Problem
All that is wanted is a word-for-word copy of the line with "Click the REG_MULTI_SZ type of NicCoPlugins" and every line after it in the data below.

Source data
__________
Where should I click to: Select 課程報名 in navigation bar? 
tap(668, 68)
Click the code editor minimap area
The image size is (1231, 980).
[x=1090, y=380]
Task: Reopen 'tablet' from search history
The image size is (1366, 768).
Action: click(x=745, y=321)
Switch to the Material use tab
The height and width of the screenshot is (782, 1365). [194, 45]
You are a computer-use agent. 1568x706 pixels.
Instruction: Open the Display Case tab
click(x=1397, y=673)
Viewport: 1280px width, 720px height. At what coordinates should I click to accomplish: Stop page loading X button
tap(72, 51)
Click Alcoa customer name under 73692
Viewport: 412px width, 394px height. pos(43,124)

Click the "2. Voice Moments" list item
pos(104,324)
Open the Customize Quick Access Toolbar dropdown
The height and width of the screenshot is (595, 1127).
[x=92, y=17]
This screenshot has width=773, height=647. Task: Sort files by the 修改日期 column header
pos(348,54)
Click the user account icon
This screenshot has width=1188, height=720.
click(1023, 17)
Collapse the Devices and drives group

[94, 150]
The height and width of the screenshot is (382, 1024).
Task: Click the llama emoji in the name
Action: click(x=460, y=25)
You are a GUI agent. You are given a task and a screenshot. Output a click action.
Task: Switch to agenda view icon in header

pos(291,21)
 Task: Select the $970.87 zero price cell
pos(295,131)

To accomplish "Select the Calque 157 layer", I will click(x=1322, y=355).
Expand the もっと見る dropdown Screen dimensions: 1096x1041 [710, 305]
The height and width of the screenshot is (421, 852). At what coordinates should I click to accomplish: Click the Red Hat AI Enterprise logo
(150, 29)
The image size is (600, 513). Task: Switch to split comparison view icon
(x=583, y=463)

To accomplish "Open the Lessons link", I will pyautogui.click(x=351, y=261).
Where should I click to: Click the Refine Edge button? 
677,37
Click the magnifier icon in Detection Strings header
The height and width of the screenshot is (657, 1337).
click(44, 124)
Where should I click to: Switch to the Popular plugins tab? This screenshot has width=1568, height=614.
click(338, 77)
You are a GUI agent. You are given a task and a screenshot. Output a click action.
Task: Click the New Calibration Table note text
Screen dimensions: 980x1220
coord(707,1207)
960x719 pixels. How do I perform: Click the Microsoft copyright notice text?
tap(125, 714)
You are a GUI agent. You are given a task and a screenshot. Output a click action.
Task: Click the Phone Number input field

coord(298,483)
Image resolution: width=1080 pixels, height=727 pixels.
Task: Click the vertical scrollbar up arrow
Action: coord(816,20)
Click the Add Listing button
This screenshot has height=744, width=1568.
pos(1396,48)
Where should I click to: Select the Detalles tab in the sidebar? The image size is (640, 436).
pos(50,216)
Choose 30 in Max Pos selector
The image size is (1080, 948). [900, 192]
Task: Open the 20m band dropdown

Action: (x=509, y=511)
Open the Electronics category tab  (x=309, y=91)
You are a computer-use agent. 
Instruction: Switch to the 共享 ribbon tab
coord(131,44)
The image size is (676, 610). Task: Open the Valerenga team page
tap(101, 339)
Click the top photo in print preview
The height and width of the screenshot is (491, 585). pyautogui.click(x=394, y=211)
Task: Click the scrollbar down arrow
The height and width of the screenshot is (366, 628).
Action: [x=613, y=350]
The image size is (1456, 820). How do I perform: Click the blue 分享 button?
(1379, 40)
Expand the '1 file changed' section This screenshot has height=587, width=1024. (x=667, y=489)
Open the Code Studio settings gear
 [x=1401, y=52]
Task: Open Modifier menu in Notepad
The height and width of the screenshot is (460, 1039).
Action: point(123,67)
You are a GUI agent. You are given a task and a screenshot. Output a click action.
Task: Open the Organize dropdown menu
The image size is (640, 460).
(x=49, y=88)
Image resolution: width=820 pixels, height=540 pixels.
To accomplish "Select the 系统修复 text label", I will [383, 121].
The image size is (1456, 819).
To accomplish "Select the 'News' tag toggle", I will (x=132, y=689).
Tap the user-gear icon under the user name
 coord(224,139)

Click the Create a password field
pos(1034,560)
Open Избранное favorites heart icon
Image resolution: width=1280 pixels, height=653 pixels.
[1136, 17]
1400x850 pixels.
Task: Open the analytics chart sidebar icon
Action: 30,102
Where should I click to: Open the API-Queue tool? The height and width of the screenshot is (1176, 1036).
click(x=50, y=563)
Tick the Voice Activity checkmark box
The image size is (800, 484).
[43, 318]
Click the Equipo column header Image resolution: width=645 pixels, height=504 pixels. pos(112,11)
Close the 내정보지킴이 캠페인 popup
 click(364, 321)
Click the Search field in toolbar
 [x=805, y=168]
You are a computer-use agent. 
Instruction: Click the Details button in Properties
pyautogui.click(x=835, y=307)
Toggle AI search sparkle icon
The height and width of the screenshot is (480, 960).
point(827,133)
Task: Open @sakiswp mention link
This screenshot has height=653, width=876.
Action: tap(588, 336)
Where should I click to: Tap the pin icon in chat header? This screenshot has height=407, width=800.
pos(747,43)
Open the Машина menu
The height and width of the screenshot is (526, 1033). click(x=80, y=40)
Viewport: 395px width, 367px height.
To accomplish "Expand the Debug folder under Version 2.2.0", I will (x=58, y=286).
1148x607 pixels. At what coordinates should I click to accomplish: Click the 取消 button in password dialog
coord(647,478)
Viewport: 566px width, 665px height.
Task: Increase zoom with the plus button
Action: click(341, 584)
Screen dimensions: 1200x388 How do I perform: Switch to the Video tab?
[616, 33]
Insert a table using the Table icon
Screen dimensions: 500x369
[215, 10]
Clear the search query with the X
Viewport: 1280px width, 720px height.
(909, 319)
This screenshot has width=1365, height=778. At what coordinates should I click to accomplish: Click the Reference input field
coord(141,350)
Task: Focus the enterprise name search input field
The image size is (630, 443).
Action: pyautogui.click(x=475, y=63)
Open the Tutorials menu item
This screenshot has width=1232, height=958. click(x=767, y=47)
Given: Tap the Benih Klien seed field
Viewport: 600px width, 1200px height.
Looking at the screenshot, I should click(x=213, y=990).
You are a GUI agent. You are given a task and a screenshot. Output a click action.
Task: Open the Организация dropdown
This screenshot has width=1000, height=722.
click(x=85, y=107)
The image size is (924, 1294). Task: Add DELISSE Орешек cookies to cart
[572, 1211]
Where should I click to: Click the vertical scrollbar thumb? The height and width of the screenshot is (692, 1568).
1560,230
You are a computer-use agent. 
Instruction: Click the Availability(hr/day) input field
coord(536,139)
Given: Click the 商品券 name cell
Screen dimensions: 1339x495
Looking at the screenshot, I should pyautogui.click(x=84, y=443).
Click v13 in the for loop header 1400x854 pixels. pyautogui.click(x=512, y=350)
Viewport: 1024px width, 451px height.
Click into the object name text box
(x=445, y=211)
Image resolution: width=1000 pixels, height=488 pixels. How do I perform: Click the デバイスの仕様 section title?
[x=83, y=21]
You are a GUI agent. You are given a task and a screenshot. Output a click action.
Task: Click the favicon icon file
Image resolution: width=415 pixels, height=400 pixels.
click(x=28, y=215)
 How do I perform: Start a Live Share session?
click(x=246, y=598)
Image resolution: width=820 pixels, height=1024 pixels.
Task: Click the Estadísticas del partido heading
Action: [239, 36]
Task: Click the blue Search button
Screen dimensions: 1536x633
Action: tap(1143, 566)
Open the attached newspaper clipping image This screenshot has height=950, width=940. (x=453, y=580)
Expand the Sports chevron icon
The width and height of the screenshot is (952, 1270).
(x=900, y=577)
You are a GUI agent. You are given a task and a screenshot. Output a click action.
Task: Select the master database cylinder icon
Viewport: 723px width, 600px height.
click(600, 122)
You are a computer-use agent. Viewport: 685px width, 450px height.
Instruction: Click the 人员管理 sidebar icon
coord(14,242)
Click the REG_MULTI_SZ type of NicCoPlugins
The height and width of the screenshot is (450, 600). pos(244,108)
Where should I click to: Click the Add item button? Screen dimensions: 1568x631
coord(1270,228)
__________
Output of the task
Click the REG_MULTI_SZ type of NicCoPlugins
The height and width of the screenshot is (450, 600). pos(244,108)
Where should I click to: Click the Add item button? Screen dimensions: 1568x631
coord(1270,228)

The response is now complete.